How to start a worm farm in 4 steps: vermiculture made easy


So you want to start a worm farm. Worm farming
is a great way to reduce the waste you’re throwing out to landfill and can help you create homemade soil
conditioners for your garden. Did you know that the average Aussie bin is made of up to
forty percent food why not get some new down to earth friends
who’ll appreciate the food more than the tip will. We will talk you through
all four steps unless you already know where you want to
go and then you can just jump straight to that section how do you become a worm farmer first source a worm farm and some composting
worms. When figuring out how big your worm farm needs to be and how many worms you need, think about how
much food you throw away per day. Worms can eat about half their body weight
worth of food so if you throw away two apple cores and
a carrot you need this many worms to consume it. If you’re unsure about how
much food you throw away just buy a large box of worms to get you
started. Choose a well-constructed worm farm so pests can’t get in. remember it’s not a pest farm it’s a worm farm. Next set up your worm farm. What materials do you need? Grab a pair
of gloves and an apron, so you don’t get too dirty. Then source two sheets of newspaper, a hessian cloth that is as wide and as long
as your worm farm, grab a large bowl or bucket, your worm farm, worms and the coco fiber brick that
came with the kit. Place the coco fiber brick in the bowl and
cover with water and wait two hours for it to expand. While you’re waiting for your cocoa fiber brick to expand move your worm farm into a cool, dark, dry area away from the hot sun. Place your newspaper on the base of your first working tray.
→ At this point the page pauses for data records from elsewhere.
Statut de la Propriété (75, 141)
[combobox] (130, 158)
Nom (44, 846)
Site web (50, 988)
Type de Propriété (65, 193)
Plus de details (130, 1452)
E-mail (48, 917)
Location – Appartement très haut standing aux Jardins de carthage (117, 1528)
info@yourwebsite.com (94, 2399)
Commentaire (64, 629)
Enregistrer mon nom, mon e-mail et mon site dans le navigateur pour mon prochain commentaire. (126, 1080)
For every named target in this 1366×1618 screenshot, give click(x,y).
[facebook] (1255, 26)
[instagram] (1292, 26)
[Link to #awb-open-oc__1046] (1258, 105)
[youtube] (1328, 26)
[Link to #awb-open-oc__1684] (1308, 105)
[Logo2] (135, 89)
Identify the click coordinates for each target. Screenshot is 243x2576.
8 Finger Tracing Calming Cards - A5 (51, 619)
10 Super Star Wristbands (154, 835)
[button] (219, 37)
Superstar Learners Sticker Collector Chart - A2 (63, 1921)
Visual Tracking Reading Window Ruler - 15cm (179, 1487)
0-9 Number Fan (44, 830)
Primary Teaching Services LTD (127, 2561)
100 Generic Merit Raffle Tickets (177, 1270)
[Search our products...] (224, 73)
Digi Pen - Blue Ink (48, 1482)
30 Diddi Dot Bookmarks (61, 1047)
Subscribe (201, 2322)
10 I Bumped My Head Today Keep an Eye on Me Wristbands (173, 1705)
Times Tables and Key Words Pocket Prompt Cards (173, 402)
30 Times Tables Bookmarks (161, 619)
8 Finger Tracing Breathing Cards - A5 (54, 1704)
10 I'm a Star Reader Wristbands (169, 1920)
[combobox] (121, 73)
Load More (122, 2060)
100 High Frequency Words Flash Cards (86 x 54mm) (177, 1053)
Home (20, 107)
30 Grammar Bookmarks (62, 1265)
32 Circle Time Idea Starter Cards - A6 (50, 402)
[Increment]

Once your coco fiber brick has expanded grab it out of the bowl and layer it over the
newspaper it should still be quite wet. Add the
worms on top of the coco fiber and newspaper keeping any bedding that came with them
then cover with the worm blanket. A worm blanket can be made out of any old fabric,
today we’re using hessian. And now, let your worms settle in for a week. Then dig a shallow trench on top of the bedding place a handful of food scraps and cover with the bedding. Replace the blanket. And the lid. and voila, you’re all set up. You only need one tray until it fills up. to learn how to add other trays or how
to rotate them visit greenvillages.com.au So your worms are settled and happy in their
new home let’s find out the best way to feed them.
Make sure you feed them regularly. If you feed them huge amounts every week or so
the worms cant get through it fast enough and the food waste goes sour and starts to smell. When you lift the
blanket and there’s still lots of food scraps remaining move the food to compost or rubbish to
prevent overfeeding or smell. To add more food dig a new trench next the
previous one. Continue this until you reach the end of the farm. then jump back to where you started. There
are a lot of different food scraps in the average Aussie kitchen. Here is a list of some you can
feed them. Raw and cooked food vegetable scraps coffee grinds, tea bags, and
little bits of paper and cardboard Here are some you should try and avoid:
dairy, bread, meat and egg shells (but you can if you crush them up). Here are some you just can’t put in: onions, garlic, uncooked potato skins, and citrus peel. Click below a free
printable label for your worm farm of the full list of foods they like or don’t like.
Make sure you tear the food up into small pieces because worms have small mouths. And finally, make sure to check the water
levels. The bedding and food scraps should have the same level of moisture as a wet
kitchen sponge. If worms get too dry they stop moving
and eating. Worm farm not going so well? Looks like we’ve got some
troubleshooting to do. If your worms aren’t eating everything it’s probably because
you’re feeding them too much. Before you put in more food check that there aren’t too many food
scraps remaining. Because remember worms can only eat half their body weight each day.
Maybe you need a bigger farm or maybe you should feed them less. Flies turning up uninvited? Make sure
you cover the food with the worm blanket and then they’ll understand they’re crashing
a party. Also ensure that the worm farm is tightly closed with no cracks this will keep the other pests out too. Your worm farm stinks? Maybe because you’re not
covering the worm farm probably. Are you burying it in a trench, covering it with the hessian blanket ensuring the lid is tightly closed?
Remember we said don’t feed them meat, bread, dairy? It’s not because they’re gluten intolerant lacto-vegitarians it’s because it makes for stinky farm.